*Extrait du texte*.

Je suis particulièrement heureuse que la New York Public Library et la Bibliothèque nationale de France aient pris l'initiative de consacrer cette réunion internationale à la numérisation des collections des bibliothèques.
En effet, le ministre français en charge de la culture ne peut que se féliciter que les représentants des plus grandes bibliothèques au monde dressent aujourd'hui un bilan des expériences qui sont menées depuis peu dans leur pays ou dans leur établissement.
Certes ce bilan n'est pas tout à fait le premier : une enquête avait déjà été réalisée en 1997 dans le cadre du projet international Bibliotheca universalis et plusieurs autres rencontres internationales ont permis des échanges, notamment sur les différents aspects techniques de la numérisation. Mais il n'en est pas moins important pour le gouvernement français qu'un colloque soit plus spécifiquement consacré aux choix intellectuels des documents à numériser.

*Défis*.
A: D'après l'extrait sur la numérisation des bibliothèques, en quelle année une enquête avait-elle déjà été réalisée, et dans quel cadre ?
B: Poursuivez l'extrait sur la numérisation des bibliothèques après sa dernière phrase.
On peut se passer des items.

*Matériel fourni*.
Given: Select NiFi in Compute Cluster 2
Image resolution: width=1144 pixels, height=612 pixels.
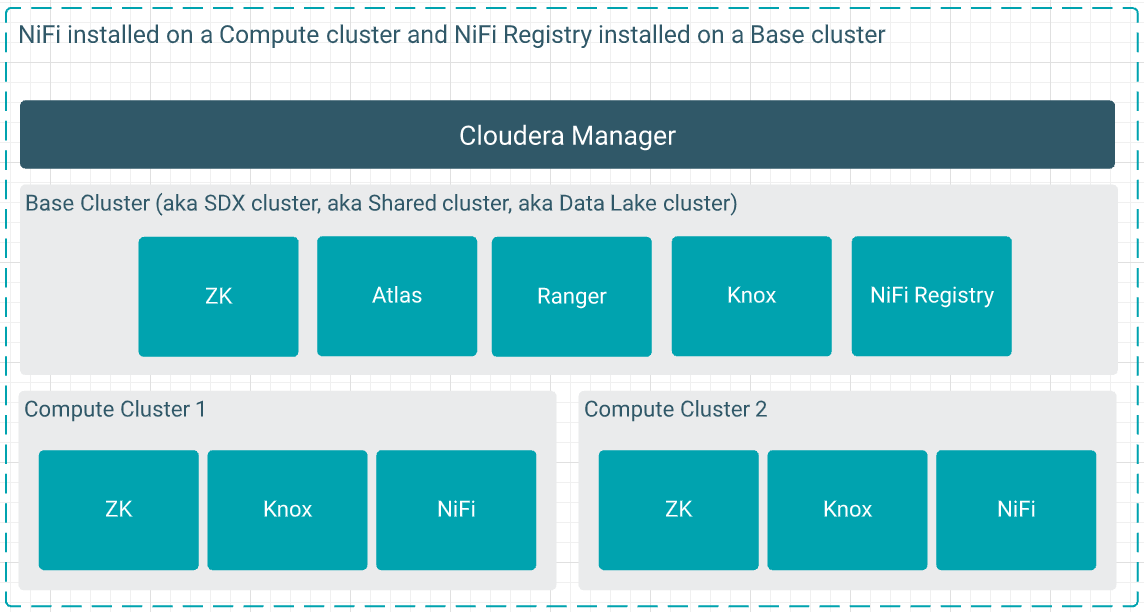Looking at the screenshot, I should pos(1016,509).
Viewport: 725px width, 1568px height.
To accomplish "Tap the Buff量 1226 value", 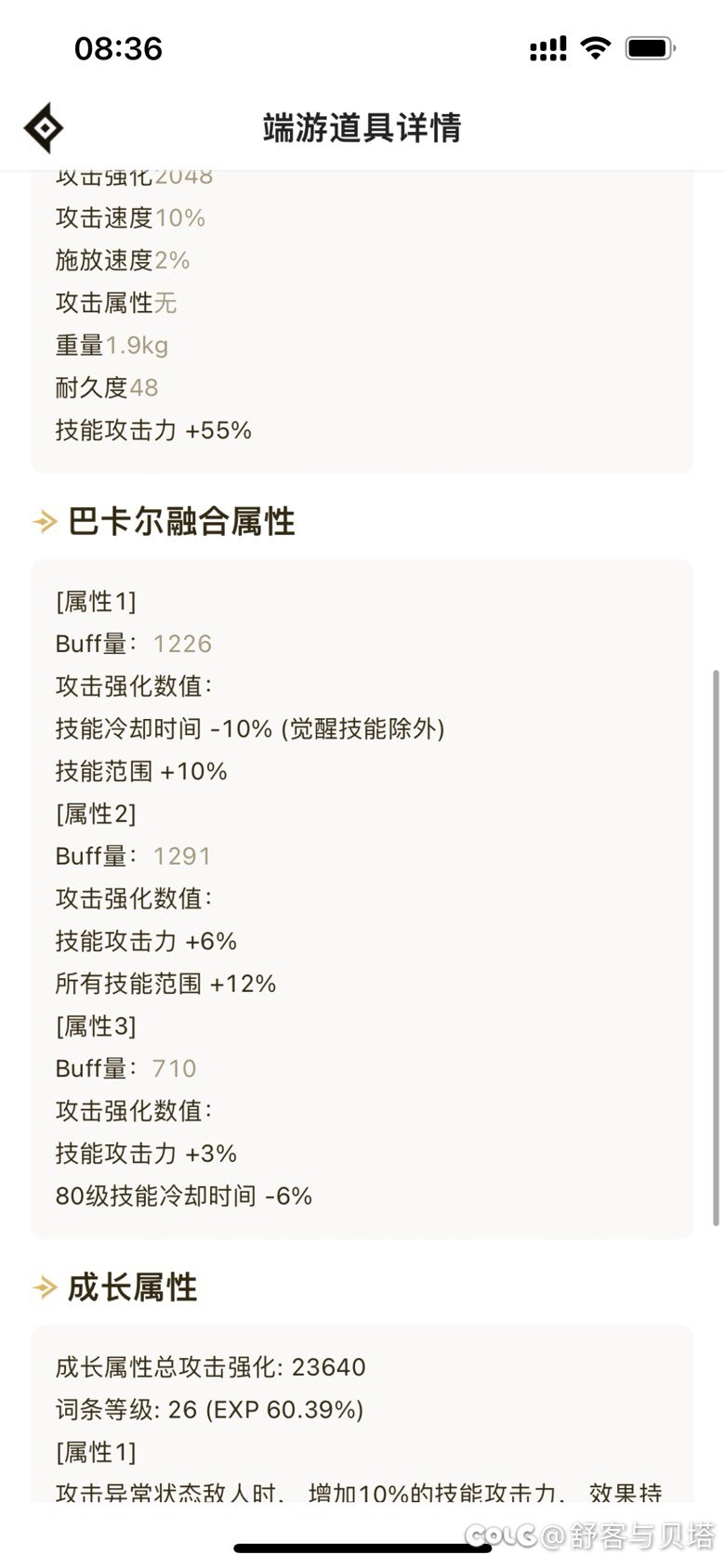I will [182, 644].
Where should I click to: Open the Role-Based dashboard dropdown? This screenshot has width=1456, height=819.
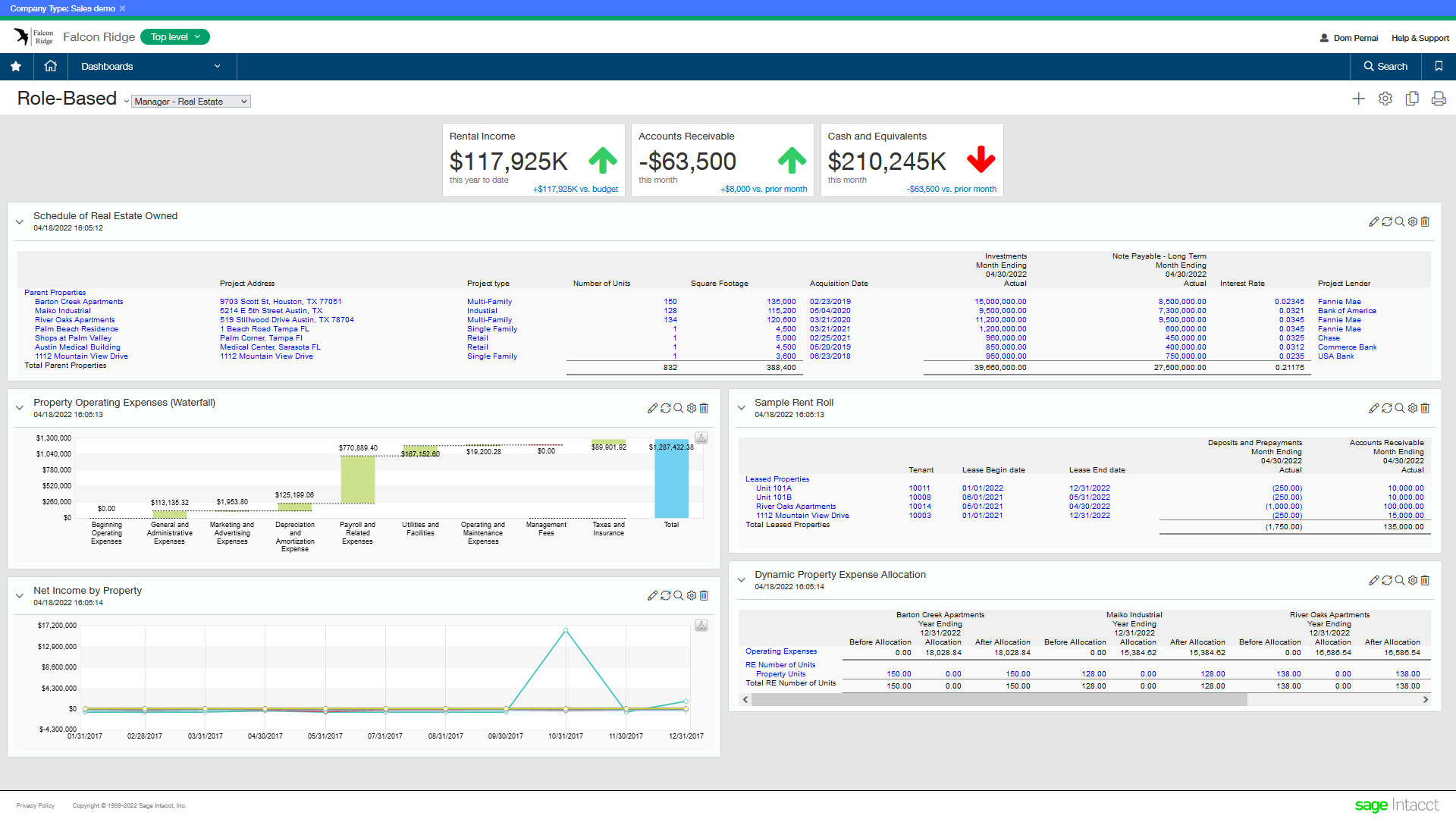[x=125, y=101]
--
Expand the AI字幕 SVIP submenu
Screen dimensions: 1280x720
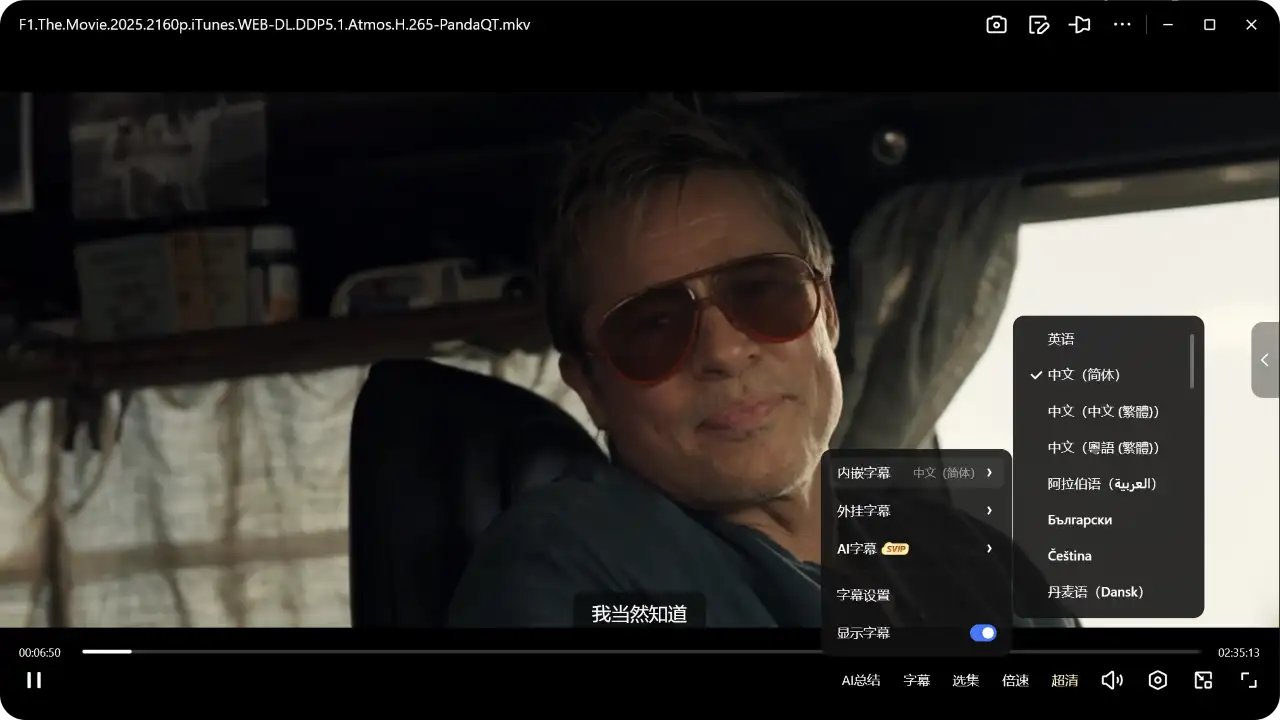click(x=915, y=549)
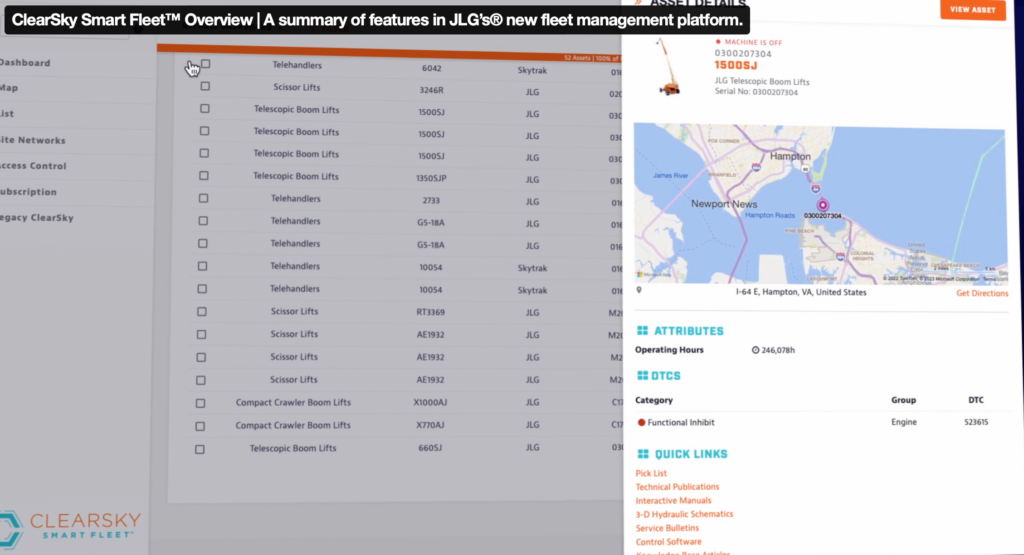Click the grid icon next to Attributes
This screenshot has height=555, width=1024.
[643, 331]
* * *
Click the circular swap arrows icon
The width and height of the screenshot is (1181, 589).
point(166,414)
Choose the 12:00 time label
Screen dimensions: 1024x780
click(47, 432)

*Résultats par exercice*.
A: En 1997, dans le cadre du projet international Bibliotheca universalis.

B:
En effet, le gouvernement français a mis en place, en janvier dernier, un plan d'action pour préparer l'entrée de la France dans la société de l'information. A ce titre, il a souhaité amplifier la numérisation du patrimoine conservé par les institutions culturelles françaises, qu'il s'agisse des musées, des bibliothèques ou des archives.
Car, de manière apparemment paradoxale, c'est bien le patrimoine ancien qui semble bénéficier le plus des derniers développements de la technique. De ce point de vue, le choix des grands témoins qui animent vos débats me paraît caractéristique : tous les quatre ont consacré à l'écriture de l'histoire beaucoup de leur talent et de leur intelligence.
La numérisation des richesses des bibliothèques est, bien sûr, une nécessité. En effet, le patrimoine écrit et graphique se caractérise à la fois par son étendue, c'est-à-dire par la très grande multiplicité de ses objets, et par sa fragilité constitutive. Alors que les collections les plus précieuses des musées appartiennent d'ores et déjà au " musée imaginaire " décrit par André Malraux, une part immense du patrimoine écrit et graphique pourrait encore longtemps demeurer inaccessible sans la constitution d'une bibliothèque virtuelle.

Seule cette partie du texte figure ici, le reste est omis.